Vittorio, il papà che vive di anatomia umana

da | 21 Ott, 2022 | Lifestyle, Persone

Di lavoro? Mi occupo di studi sull’anatomia umana: disseziono cadaveri e mio figlio l’ha capito meglio di molti altri amici adulti

Vittorio è un papà solare, sorridente, iperattivo, che ama lo sport, la bicicletta, la montagna e i cani. Adora suo figlio, Pietro, di 6 anni, e ama profondamente il suo lavoro.

Quale? “Nel 2008 sono stato assunto dall’Università di Torino come tecnico di Sala Settoria. In pratica preparo cadaveri interi o parti cadaveriche umane per la didattica sia universitaria, per tutte quelle facoltà che prevedono lo studio dell’anatomia umana, che superiore, con chirurghi”.
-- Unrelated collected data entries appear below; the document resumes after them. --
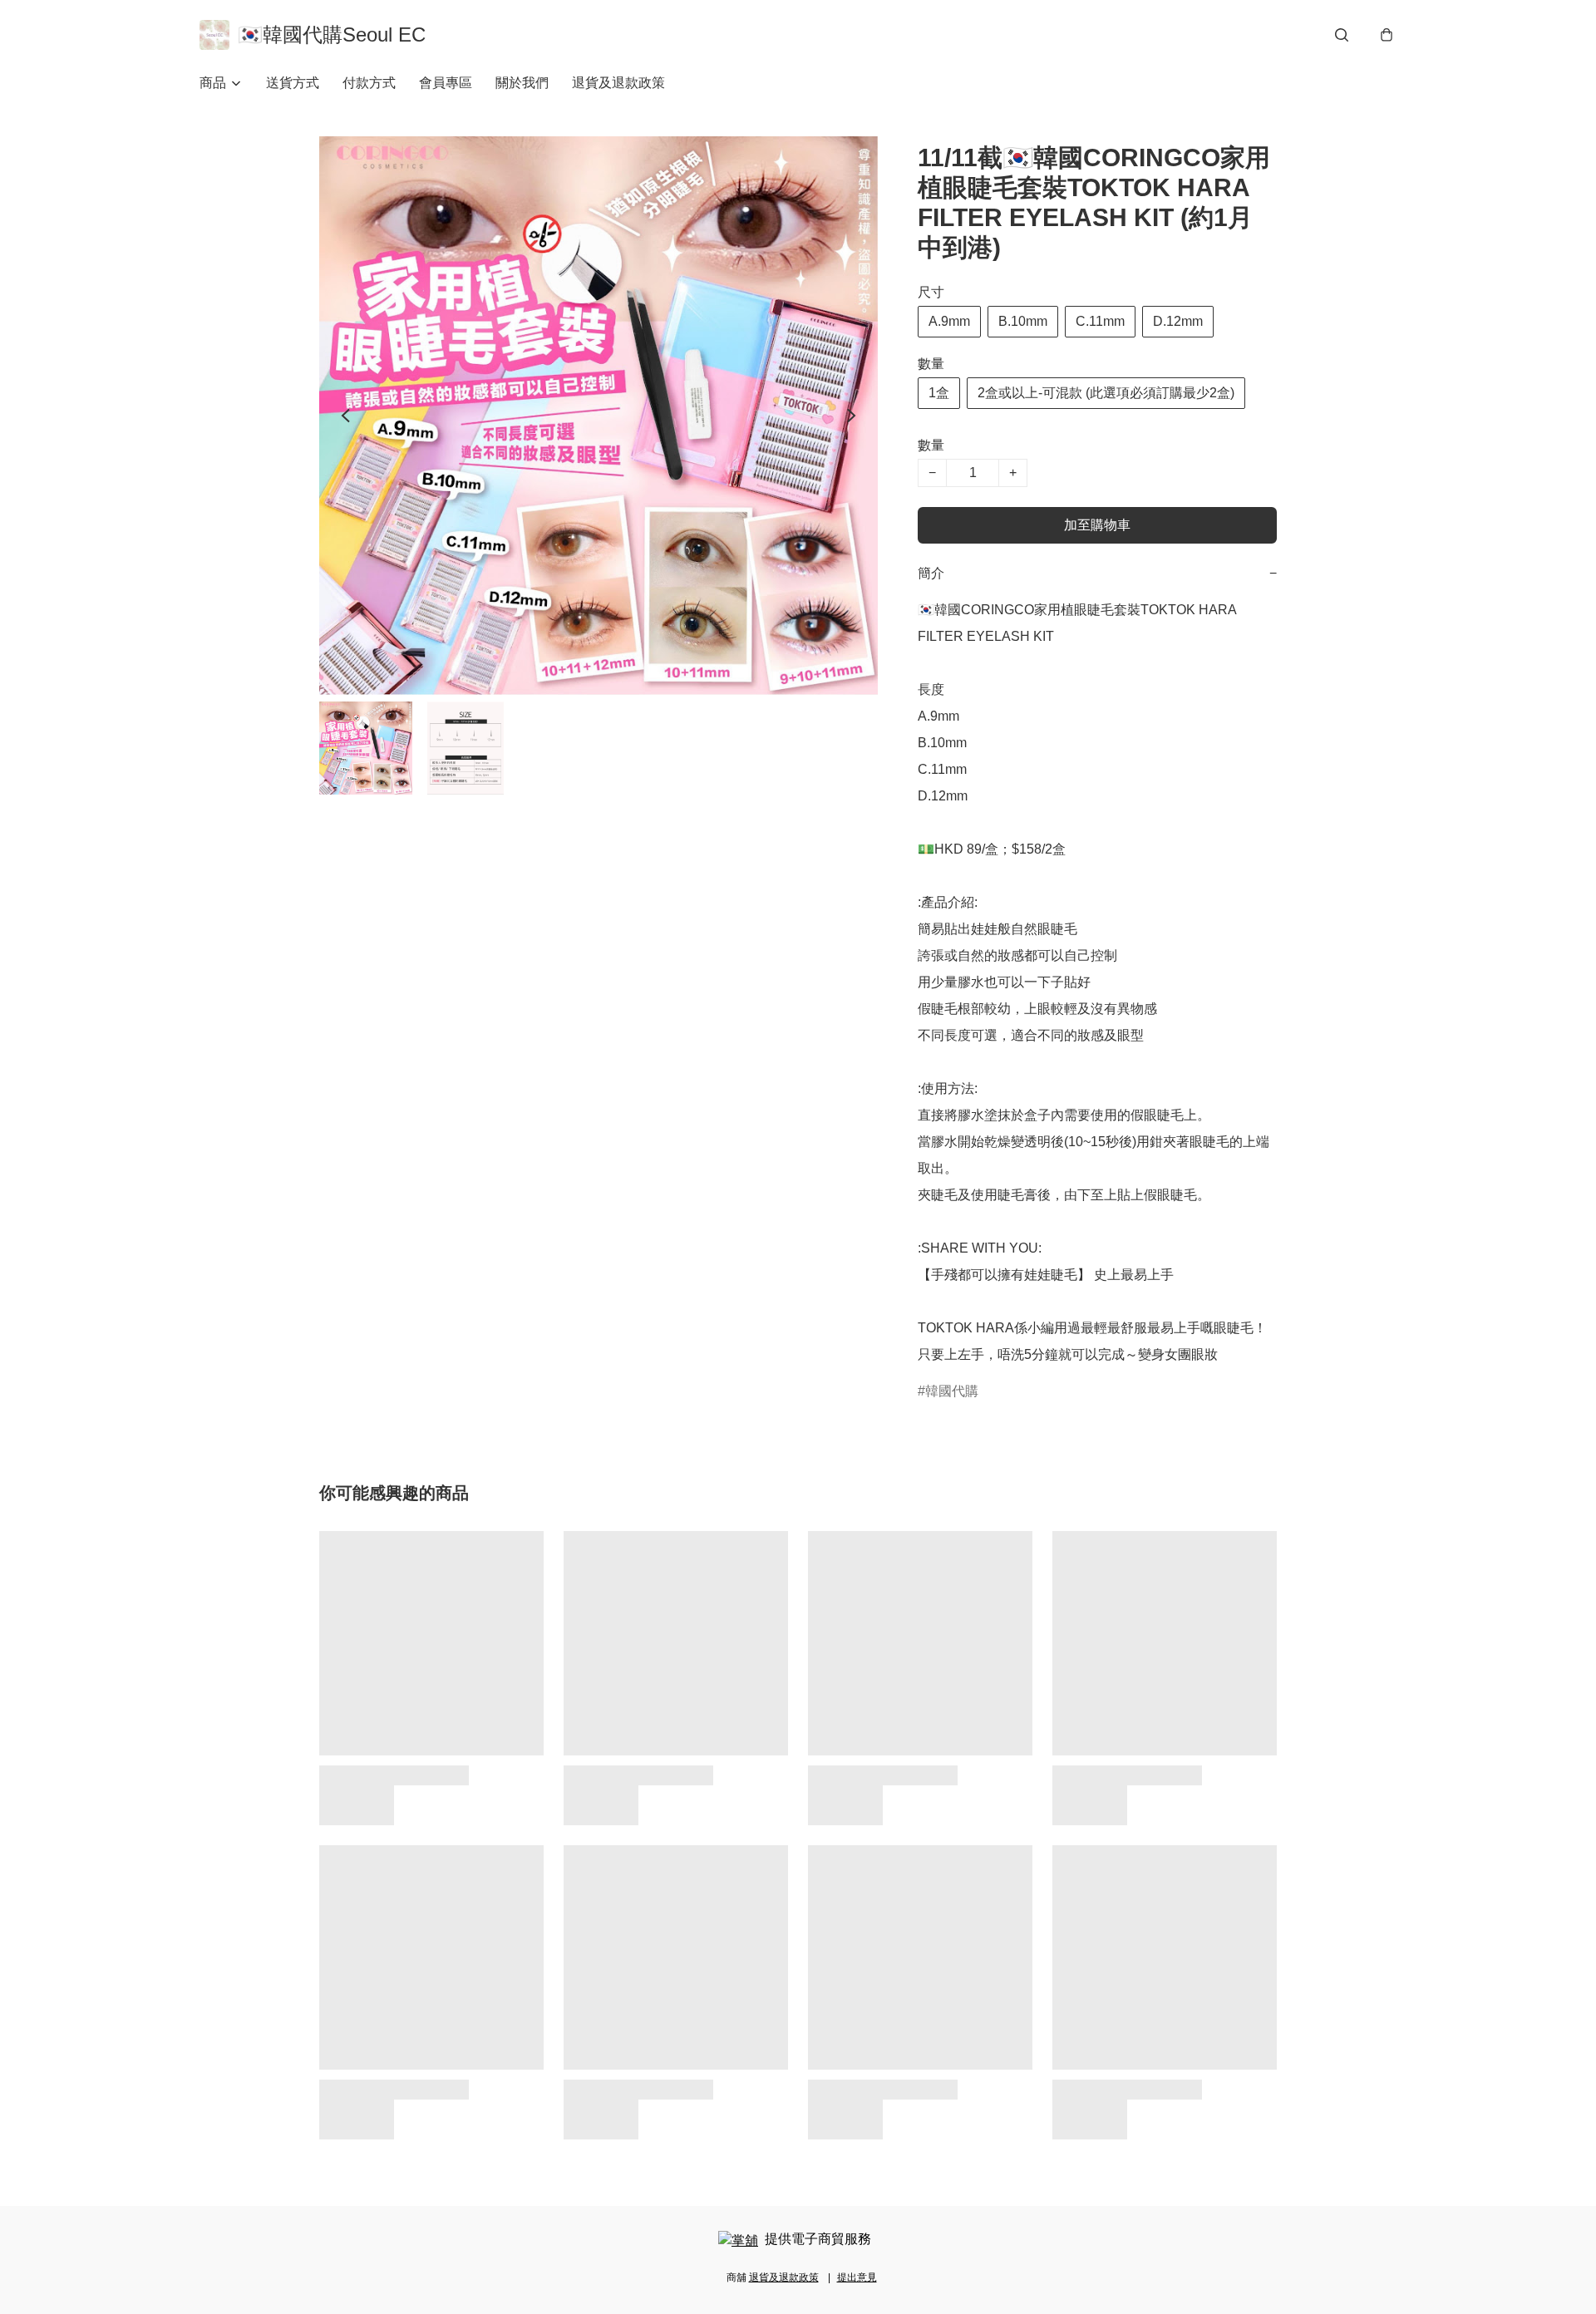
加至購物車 (1097, 525)
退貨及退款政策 (618, 83)
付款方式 (369, 83)
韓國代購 (951, 1391)
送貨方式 (292, 83)
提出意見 (857, 2277)
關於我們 (522, 83)
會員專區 (445, 83)
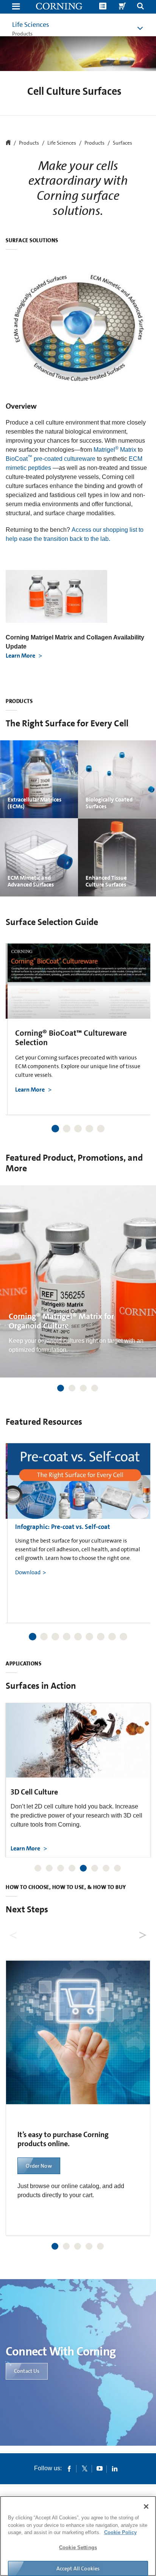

Non c’è da storcere il naso, perché questa, per studenti e medici, è una grandissima opportunità, che ha davvero poco di macabro.

“Imparare o simulare approcci chirurgici, che poi verranno eseguiti sui pazienti in sala, su cadaveri donati e preparati per l’esercitazione è un atto di grande responsabilità e una buona occasione per chi, diversamente, alle prime armi potrebbe fare esperienza solo su pazienti vivi!”, spiega Vittorio.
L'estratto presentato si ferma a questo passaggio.